Results? In the 15 years after menopause, women’s lumbar discs degenerated much more quickly. So if you’re feeling back pain, it’s important to act right away to protect your spine and your active future.
When it comes to bodies and dealing with pain, we turn, as we often do, to our fabulous physical therapists, Meagan and Brianna.
Menopause and lower back pain: causes and countermeasures
According to Meagan and Bri, there are lots of possible causes, including muscular pain or strain, herniated disc, problems with the SI joint (stay tuned for more on that in an upcoming blog), kidney stones, and issues with your bones.
For women in midlife and menopause, additional common issues might be postural changes resulting from pregnancy, changes in exercise form and technique, poor stability, poor activation of your core, and poor breathing. Menopause and joint pain are often spoken in the same sentence, but many of the above factors can be mitigated through intention.
Also, a surprisingly big culprit? “Doing YouTube exercises that are inappropriate for their ability are a huge problem,” Brianna says. “Please don’t do that.”
If you really want to watch something on YouTube, check out our painful sex webinar.
So, first thing to do is figure out what’s causing the pain.
Best way to do that? See a doctor or a physical therapist and talk about what you might be doing (or not doing) that’s causing the hurt. Here’s a handy list to help you zero in on causes and fixes to help you have that conversation.
Is it your exercise program?
“There are lots of pieces of information you need to tell your doctor or PT,” says Bri. “How long does the pain last? Is it days or hours? Is it just muscle soreness from exercise, and is it triggered by a particular exercise? If it’s specific to an exercise, it may be as simple as changing position or modifying a little: tweak, rotate, breathe, and you may solve the problem.”

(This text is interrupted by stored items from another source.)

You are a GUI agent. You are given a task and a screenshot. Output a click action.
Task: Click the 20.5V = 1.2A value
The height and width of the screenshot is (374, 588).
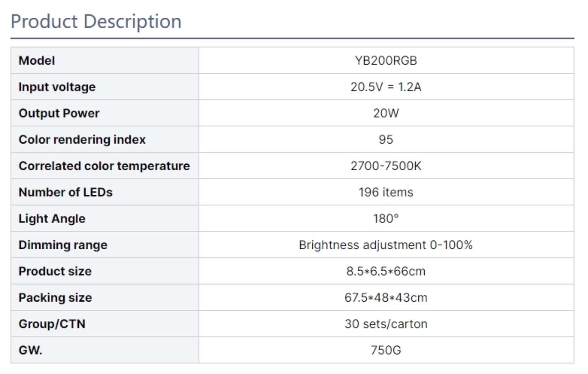tap(386, 87)
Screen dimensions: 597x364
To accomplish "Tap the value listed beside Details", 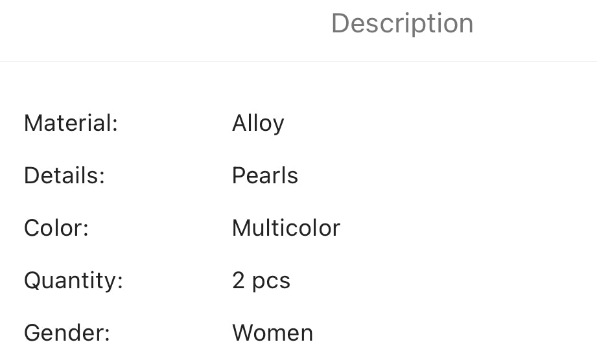I will tap(265, 176).
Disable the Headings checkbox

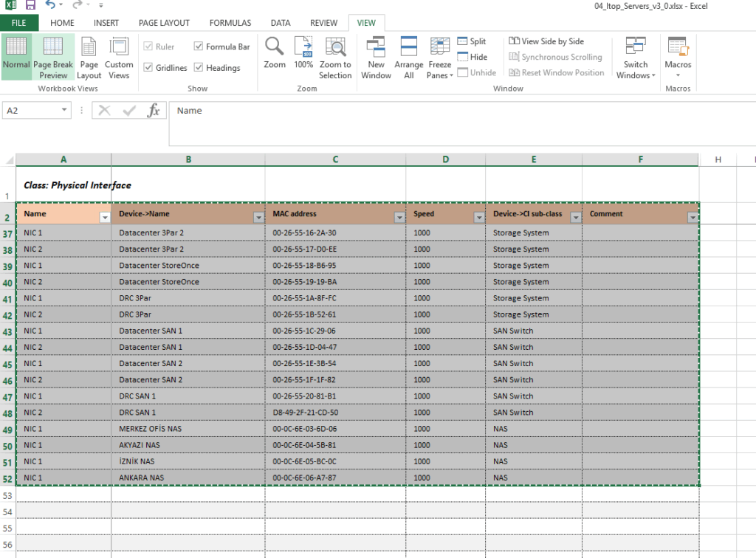click(199, 68)
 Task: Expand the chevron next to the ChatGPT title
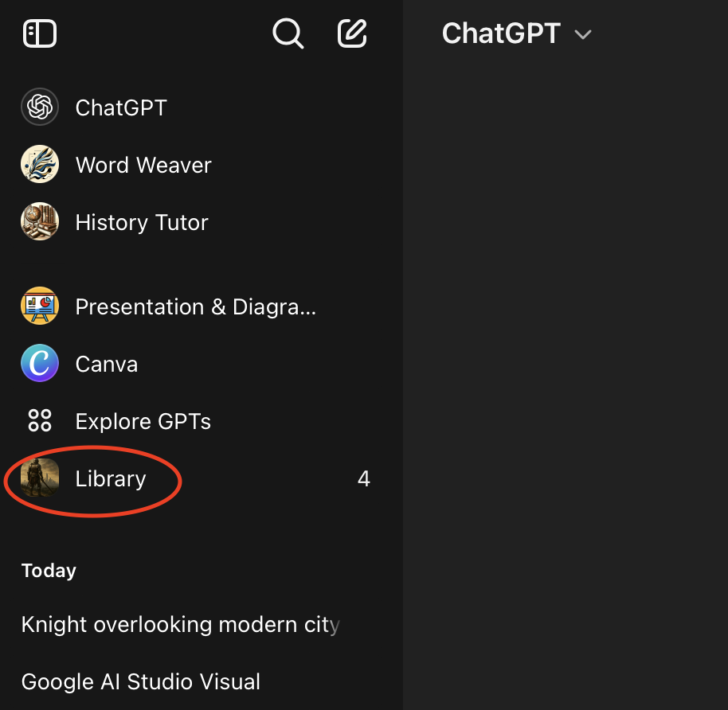pyautogui.click(x=583, y=34)
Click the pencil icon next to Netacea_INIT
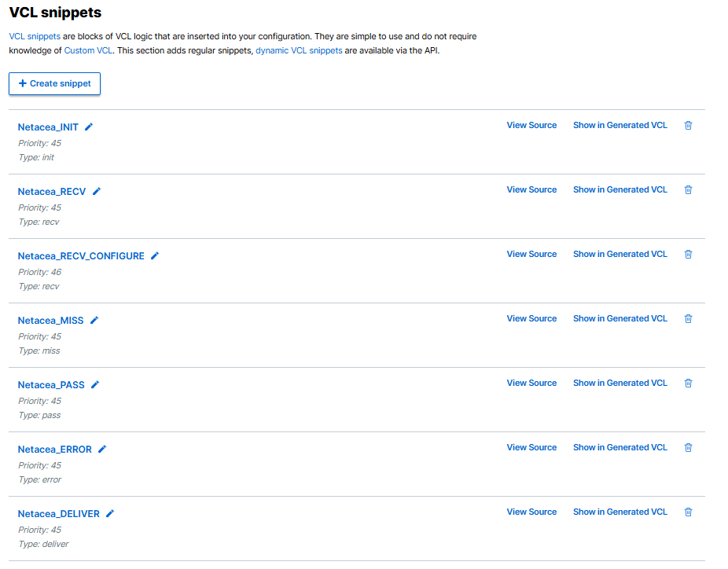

Meagan adds, “If you have other joint or muscular pain that’s dull, that happens during exercise, your doc or PT needs to know that. If it warms up and goes away or comes on at the end and is gone soon, that’s probably diffuse muscular pain, that’s just the discomfort of getting in shape. But if it’s localized or increases or is sharp – you need to respect that. The body is designed to use pain as a signal that there’s a problem. But our brains can sometimes override those pain signals, if we really want to get fit or lose weight.
“More often than not, pain should not be pushed through.”
Is it your mattress?
It might be time to update or replace your mattress, Bri says. They’re a pain to replace and they can be expensive, but the wrong mattress or a too-old mattress can set you up for a great deal more pain and expense down the road.
Is it your job?
Most of us just aren’t aware enough of our body position when we’re working, says Meagan. We hunch, we lean, we curl forward, all of which can put more strain on your back. A better option is just don’t sit all day, nor stand all day. “Every 5 – 10 minutes, just stand up,” she tells us. “That’s it. Just stand up, then sit down again. Stretch a little, walk around the office if you can. This allows your body to use its natural lubrication on those joints. It’s just unreasonable to sit for 8 hours and assume it won’t have an impact.”
Their thoughts on adjustable desks? If you or your office can afford it, go for it, Bri and Meagan agree. Varying posture during the day is a great way to reduce the load on any one part of your body.
Is it your commute?
Car seats are designed to be able to fold forward, so the place where we need the most support – the lower back – tends to be a hole instead. If your car seat situates you so your hips are lower than your knees, get a lumbar roll or just roll up a towel to stick behind you to get your butt and hips level with or slightly above your knees.
A lumbar roll that’s easily removed can do double duty with your office chair.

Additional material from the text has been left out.